The records below must be copied out completely and exactly.

> _Supplied data_:
>>

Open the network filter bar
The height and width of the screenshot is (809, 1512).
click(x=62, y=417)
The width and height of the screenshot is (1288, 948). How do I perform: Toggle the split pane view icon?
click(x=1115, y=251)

<<

> _The completed task_:
Open the network filter bar
The height and width of the screenshot is (809, 1512).
click(x=62, y=417)
The width and height of the screenshot is (1288, 948). How do I perform: Toggle the split pane view icon?
click(x=1115, y=251)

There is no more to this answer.